In [2]:
import pandas as pd
import numpy as np


from sklearn.model_selection import train_test_split
from sklearn.preprocessing import OneHotEncoder, StandardScaler
from sklearn.compose import ColumnTransformer
from sklearn.pipeline import Pipeline

from sklearn.linear_model import LogisticRegression
from sklearn.neural_network import MLPClassifier

from sklearn.metrics import (
    accuracy_score,
    precision_score,
    recall_score,
    f1_score,
    confusion_matrix
)

df = pd.read_csv("quantvision_financial_dataset_200.csv")

X = df.drop("future_trend", axis=1)
y = df["future_trend"]

categorical_features = ["asset_type", "market_regime"]

numerical_features = [
    "lookback_days",
    "high_volatility",
    "trend_continuation",
    "technical_score",
    "edge_density",
    "slope_strength",
    "candlestick_variance",
    "pattern_symmetry"
]

preprocessor = ColumnTransformer(
    transformers=[
        ("cat", OneHotEncoder(drop="first"), categorical_features),
        ("num", StandardScaler(), numerical_features)
    ]
)
X_train, X_test, y_train, y_test = train_test_split(
    X,
    y,
    test_size=0.2,
    random_state=42,
    stratify=y
)

log_reg_pipeline = Pipeline(steps=[
    ("preprocess", preprocessor),
    ("model", LogisticRegression(max_iter=1000))
])

log_reg_pipeline.fit(X_train, y_train)

y_pred_lr = log_reg_pipeline.predict(X_test)

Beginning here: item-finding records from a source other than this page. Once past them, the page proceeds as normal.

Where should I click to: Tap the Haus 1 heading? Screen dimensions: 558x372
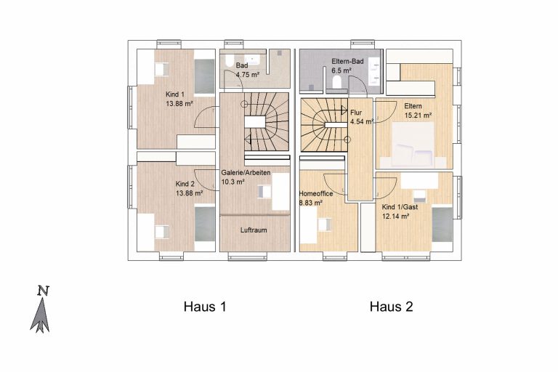(x=205, y=307)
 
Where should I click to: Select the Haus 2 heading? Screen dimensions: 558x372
(x=391, y=307)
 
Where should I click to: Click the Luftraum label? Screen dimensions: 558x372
(x=254, y=230)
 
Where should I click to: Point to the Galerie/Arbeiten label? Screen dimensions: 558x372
(x=246, y=173)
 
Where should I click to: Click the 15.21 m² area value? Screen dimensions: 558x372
(x=418, y=116)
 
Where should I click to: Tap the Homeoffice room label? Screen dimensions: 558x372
(x=316, y=194)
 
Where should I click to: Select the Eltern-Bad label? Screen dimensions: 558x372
(x=348, y=61)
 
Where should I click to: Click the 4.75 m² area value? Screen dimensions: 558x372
(x=248, y=74)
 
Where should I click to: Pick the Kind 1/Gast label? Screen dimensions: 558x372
(x=400, y=207)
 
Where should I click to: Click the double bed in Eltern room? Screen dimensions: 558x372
(x=413, y=144)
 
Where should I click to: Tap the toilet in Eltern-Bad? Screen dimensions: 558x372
(x=336, y=83)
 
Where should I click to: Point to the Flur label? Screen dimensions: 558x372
(x=356, y=113)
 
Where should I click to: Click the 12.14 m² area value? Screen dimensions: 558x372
(x=395, y=216)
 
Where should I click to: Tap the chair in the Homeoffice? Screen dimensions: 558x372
(x=324, y=225)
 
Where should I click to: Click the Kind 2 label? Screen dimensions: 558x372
(x=185, y=184)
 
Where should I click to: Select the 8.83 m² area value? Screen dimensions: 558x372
(x=311, y=203)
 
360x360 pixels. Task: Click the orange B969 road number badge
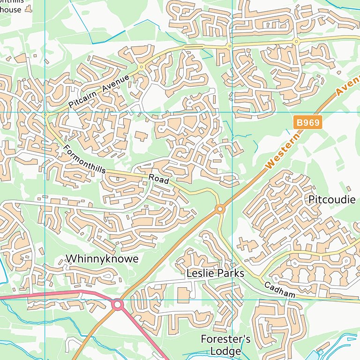[x=308, y=123]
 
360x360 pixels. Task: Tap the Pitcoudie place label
[x=332, y=200]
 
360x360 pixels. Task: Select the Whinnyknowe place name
[x=102, y=259]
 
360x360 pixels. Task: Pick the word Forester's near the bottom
[x=225, y=339]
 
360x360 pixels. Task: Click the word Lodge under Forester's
[x=225, y=351]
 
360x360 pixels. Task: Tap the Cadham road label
[x=279, y=291]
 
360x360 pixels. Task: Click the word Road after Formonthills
[x=158, y=179]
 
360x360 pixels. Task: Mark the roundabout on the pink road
[x=117, y=305]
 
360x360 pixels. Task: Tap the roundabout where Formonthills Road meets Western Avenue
[x=219, y=209]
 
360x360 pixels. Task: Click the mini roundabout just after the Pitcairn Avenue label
[x=141, y=67]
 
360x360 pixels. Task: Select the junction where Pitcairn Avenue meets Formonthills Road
[x=45, y=114]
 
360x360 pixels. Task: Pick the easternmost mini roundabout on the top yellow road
[x=296, y=42]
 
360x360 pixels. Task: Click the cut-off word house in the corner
[x=11, y=9]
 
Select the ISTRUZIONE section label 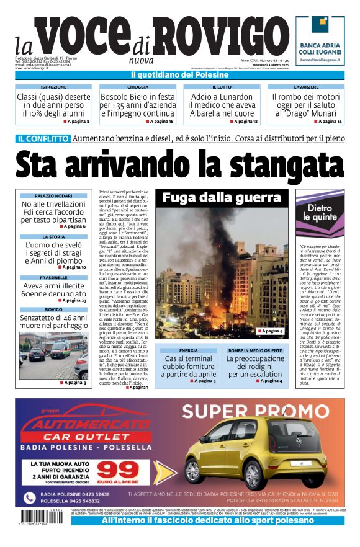[53, 87]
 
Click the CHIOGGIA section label [137, 87]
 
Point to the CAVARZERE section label [306, 87]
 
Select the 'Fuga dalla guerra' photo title [222, 198]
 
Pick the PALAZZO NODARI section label [53, 196]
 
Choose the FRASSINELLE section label [53, 277]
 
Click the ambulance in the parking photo [61, 347]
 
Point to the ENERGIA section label [189, 350]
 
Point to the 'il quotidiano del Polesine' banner [180, 75]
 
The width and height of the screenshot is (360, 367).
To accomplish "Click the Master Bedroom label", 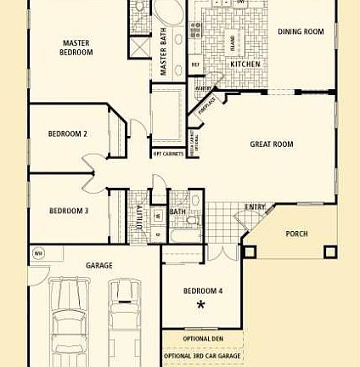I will point(76,48).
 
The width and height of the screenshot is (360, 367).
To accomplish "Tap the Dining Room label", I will point(301,32).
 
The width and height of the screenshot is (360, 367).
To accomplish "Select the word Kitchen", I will point(245,64).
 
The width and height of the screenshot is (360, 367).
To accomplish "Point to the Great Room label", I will point(272,144).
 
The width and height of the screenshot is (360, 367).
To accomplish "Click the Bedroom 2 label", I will point(67,133).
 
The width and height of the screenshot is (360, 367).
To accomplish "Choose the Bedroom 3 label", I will point(69,211).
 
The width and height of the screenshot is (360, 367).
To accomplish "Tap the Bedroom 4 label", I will point(203,291).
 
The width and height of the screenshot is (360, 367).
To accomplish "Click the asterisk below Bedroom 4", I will point(201,305).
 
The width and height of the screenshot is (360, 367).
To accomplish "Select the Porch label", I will point(296,234).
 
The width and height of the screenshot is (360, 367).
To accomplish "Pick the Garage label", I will point(99,266).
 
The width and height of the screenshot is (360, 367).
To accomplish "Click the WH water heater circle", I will point(38,253).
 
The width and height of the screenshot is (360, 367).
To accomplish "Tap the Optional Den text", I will point(203,339).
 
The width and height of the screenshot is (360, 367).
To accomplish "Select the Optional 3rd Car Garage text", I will point(202,356).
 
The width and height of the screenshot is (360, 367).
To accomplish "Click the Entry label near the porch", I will point(256,207).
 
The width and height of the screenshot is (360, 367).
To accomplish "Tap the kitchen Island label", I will point(232,39).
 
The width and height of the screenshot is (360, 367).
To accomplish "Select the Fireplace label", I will point(206,104).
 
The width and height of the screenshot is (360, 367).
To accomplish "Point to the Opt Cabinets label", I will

print("===== Logistic Regression Results =====")
print("Accuracy :", accuracy_score(y_test, y_pred_lr))
print("Precision:", precision_score(y_test, y_pred_lr))
print("Recall   :", recall_score(y_test, y_pred_lr))
print("F1-score :", f1_score(y_test, y_pred_lr))
print("Confusion Matrix:\n", confusion_matrix(y_test, y_pred_lr))
print()

mlp_pipeline = Pipeline(steps=[
    ("preprocess", preprocessor),
    ("model", MLPClassifier(
        hidden_layer_sizes=(64, 32),
        activation="relu",
        solver="adam",
        max_iter=500,
        random_state=42
    ))
])

mlp_pipeline.fit(X_train, y_train)

y_pred_nn = mlp_pipeline.predict(X_test)

print("===== Neural Network Results =====")
print("Accuracy :", accuracy_score(y_test, y_pred_nn))
print("Precision:", precision_score(y_test, y_pred_nn))
print("Recall   :", recall_score(y_test, y_pred_nn))
print("F1-score :", f1_score(y_test, y_pred_nn))
print("Confusion Matrix:\n", confusion_matrix(y_test, y_pred_nn))

===== Logistic Regression Results =====
Accuracy : 0.925
Precision: 0.9473684210526315
Recall   : 0.972972972972973
F1-score : 0.96
Confusion Matrix:
 [[ 1  2]
 [ 1 36]]

===== Neural Network Results =====
Accuracy : 0.95
Precision: 0.972972972972973
Recall   : 0.972972972972973
F1-score : 0.972972972972973
Confusion Matrix:
 [[ 2  1]
 [ 1 36]]


# Logistic Regression

Logistic Regression is a linear classification model commonly used as a baseline in machine learning.

# Advantages

Simple and fast to train

Easy to interpret (coefficients show feature importance)

Works well when data is linearly separable

Less risk of overfitting on small datasets

# Limitations

Cannot capture non-linear relationships

Performs poorly when features interact in complex ways

Assumes a linear decision boundary

#Neural Networks


Neural Networks are non-linear models capable of learning complex relationships between features.

#Advantages

Captures non-linear interactions between indicators

Learns complex market behavior

Performs better on noisy and volatile data

Adapts well to changing market regimes

#Limitations

Requires more data and computation

Less interpretable than Logistic Regression

Higher risk of overfitting if not tuned properly

#Which is better ?

Logistic Regression provides a strong and interpretable baseline but fails to model complex market dynamics. Neural Networks outperform Logistic Regression by capturing non-linear relationships among technical indicators, making them more suitable for predicting future price movements in volatile and dynamic financial markets.